Desde hace ya unas semanas hemos ido recuperando nuestra actividad regular después del descanso veraniego (para los que lo hayan podido disfrutar). Es posible que durante estos días caigamos en lo que el papa Francisco llama “el peligro de la rutina cotidiana”.
¿Cómo podemos vivir este inicio de curso? Fijémonos por un instante en un día rutinario de la vida de Jesús.
Por la mañana, va a la sinagoga y predica; al mediodía, se acerca a casa de Simón; al atardecer, cura a varios enfermos y de madrugada se retira a un lugar solitario para orar (cf. Mc 1, 21-35).
Cristo vivía su jornada diaria con optimismo y esperanza porque su corazón estaba profundamente unido al de su Padre.
Es por esta razón que sabía conjugar con armonía la oración, la misión evangelizadora, el compromiso por los más débiles y las relaciones personales y familiares.
Cristo encontraba a Dios en los pequeños detalles de la vida, que a menudo pasan desapercibidos. Así, al final de la jornada, podía decirle con un corazón alegre: “Te doy gracias, Padre, porque has escondido estas cosas a los sabios y entendidos y las has revelado a los pequeños” (cf. Lc 10, 21).
Entre otras muchas lecciones, Jesús nos enseña a ser contemplativos. Si somos capaces de mirar como Él miraba, viviremos nuestro día a día como si nos encontráramos ante un inmenso paisaje nevado, blanco, inmaculado, aún por estrenar y lleno de posibilidades para hacer el bien a los demás.
Cuando estamos atentos a las palabras de Cristo, aprendemos a vivir el tiempo no como una tiranía ni como una rutina cansina, sino como kairós, es decir, como un momento oportuno, favorable y gratificante. Así no nos hundimos en el océano del aburrimiento.
Jesús nos invita a vivir desde el primer minuto del día con amor y esperanza. El beato Charles de Foucauld tenía grabada una frase debajo de su despertador: “¡Es la hora de amar!”.

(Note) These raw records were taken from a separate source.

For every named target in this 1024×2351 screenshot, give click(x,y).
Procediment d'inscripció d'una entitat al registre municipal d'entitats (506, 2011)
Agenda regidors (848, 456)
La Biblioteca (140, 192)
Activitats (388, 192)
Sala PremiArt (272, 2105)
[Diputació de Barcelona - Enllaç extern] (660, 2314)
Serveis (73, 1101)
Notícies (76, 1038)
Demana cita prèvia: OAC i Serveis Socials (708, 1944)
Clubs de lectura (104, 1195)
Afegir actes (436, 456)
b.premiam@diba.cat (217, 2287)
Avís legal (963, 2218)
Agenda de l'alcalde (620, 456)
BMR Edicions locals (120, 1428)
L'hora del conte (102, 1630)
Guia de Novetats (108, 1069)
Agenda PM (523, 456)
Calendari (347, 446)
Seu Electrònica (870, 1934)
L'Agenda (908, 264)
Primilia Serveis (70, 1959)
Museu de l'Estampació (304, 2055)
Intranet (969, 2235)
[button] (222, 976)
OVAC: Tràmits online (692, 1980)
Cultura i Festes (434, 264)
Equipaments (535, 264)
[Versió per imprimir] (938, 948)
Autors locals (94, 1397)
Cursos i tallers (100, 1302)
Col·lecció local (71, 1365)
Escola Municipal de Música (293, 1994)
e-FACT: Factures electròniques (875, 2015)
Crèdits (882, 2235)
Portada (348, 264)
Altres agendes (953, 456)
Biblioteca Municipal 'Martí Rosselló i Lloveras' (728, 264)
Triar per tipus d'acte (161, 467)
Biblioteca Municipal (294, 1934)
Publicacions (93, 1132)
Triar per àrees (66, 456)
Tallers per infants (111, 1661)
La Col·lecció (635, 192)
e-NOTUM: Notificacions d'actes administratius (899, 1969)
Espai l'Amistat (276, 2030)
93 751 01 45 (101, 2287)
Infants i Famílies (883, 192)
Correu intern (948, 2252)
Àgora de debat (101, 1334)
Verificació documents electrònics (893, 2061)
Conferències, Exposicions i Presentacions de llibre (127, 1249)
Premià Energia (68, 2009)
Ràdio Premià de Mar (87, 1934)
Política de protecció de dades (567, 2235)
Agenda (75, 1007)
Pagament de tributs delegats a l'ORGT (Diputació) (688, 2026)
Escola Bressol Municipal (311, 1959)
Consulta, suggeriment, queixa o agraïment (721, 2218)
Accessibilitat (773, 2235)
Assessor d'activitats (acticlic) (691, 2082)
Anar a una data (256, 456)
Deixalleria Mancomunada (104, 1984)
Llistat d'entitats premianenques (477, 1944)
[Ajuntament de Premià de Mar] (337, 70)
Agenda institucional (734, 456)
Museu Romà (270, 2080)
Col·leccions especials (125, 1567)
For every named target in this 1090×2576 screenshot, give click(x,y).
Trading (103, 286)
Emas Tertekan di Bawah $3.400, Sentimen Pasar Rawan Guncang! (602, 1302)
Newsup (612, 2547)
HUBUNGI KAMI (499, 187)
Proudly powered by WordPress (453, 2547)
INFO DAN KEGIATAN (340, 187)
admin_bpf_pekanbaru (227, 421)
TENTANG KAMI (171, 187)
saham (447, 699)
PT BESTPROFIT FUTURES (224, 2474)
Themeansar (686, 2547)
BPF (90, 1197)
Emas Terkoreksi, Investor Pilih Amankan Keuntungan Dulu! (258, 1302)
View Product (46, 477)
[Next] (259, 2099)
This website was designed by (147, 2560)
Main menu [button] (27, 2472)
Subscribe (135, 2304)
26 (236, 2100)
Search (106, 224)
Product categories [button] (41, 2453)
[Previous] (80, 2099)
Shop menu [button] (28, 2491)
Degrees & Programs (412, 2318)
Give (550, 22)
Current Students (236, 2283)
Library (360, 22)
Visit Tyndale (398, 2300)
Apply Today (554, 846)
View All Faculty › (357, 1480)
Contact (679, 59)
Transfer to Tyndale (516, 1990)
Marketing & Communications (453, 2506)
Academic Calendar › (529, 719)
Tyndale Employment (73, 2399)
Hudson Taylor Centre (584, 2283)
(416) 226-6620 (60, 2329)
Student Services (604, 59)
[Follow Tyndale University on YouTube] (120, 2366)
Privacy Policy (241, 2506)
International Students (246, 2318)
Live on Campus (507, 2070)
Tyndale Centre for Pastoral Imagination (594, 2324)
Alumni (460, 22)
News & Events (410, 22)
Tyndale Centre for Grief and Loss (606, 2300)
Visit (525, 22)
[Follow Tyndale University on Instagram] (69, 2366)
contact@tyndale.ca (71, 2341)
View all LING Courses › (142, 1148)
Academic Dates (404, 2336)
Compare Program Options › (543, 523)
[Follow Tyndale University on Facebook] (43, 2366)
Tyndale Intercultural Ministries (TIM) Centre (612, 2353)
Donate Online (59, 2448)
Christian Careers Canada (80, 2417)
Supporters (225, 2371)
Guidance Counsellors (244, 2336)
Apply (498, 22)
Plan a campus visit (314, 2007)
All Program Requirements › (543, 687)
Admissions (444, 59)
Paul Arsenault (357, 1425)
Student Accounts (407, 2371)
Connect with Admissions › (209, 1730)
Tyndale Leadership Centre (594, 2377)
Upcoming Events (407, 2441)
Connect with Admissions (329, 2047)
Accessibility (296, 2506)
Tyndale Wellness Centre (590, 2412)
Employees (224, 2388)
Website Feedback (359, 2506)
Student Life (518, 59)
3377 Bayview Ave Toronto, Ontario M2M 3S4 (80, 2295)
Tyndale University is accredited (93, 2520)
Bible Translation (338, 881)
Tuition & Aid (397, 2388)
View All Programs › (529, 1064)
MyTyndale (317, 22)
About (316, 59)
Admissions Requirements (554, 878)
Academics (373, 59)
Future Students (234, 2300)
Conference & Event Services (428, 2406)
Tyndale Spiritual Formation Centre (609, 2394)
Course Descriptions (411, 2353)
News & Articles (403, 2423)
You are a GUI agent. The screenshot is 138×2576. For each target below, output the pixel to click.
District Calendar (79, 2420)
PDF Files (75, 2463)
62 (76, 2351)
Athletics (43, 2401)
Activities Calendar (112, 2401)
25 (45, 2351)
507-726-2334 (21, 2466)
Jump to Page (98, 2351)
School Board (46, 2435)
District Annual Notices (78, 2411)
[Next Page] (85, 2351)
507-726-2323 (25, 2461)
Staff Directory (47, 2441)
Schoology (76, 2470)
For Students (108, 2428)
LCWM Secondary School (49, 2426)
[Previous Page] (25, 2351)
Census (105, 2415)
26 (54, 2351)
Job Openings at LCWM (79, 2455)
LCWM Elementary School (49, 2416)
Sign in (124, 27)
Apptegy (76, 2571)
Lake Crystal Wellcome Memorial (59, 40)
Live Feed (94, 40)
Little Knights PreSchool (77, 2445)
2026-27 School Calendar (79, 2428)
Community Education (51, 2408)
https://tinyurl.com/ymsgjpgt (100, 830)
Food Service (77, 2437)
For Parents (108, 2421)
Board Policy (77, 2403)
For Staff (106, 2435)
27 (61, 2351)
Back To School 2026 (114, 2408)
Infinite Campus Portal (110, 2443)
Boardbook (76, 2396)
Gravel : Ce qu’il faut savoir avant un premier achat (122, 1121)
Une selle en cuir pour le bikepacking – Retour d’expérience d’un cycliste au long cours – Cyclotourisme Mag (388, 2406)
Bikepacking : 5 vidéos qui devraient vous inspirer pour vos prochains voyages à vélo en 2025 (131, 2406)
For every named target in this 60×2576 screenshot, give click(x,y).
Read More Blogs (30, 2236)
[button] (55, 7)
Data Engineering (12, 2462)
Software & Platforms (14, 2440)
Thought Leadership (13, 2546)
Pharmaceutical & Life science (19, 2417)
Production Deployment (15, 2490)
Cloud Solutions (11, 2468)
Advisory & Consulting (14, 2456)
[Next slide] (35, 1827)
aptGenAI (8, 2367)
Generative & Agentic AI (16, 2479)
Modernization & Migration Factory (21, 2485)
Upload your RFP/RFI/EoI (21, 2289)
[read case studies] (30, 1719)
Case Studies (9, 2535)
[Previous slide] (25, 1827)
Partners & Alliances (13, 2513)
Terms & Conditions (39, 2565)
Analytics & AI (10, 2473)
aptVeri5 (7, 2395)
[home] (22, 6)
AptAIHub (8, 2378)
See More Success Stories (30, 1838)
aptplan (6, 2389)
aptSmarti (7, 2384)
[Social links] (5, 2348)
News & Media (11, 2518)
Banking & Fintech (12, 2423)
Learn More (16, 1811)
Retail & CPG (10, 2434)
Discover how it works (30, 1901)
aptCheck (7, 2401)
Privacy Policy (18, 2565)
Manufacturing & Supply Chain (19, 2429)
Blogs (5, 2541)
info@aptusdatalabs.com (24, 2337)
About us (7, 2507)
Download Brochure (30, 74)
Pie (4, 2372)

¡Llenémonos del amor de Cristo! Nuestra vida sería diferente si compartiéramos este amor con todos aquellos que nos vamos encontrando a lo largo de nuestra jornada.
La liturgia de la Iglesia nos ayuda a valorar nuestra vida de cada día. De las cincuenta y dos semanas que tiene el año, la mayoría forman parte del llamado “tiempo ordinario”.
Nos puede parecer un tiempo aburrido en el que no pasa nada interesante. Este tiempo ordinario puede ser tedioso, si lo vivimos solo para nosotros, pero ilusionante y lleno de retos, si lo vivimos para los demás y acompañados por Cristo.
Ojalá que en la rutina sepamos encontrar la alegría, la esperanza y las ganas de tirar adelante. Que todo lo que hagamos de palabra o de obra, seamos capaces de realizarlo en el nombre de Jesús (cf. Col 3,17) y por amor a los hermanos.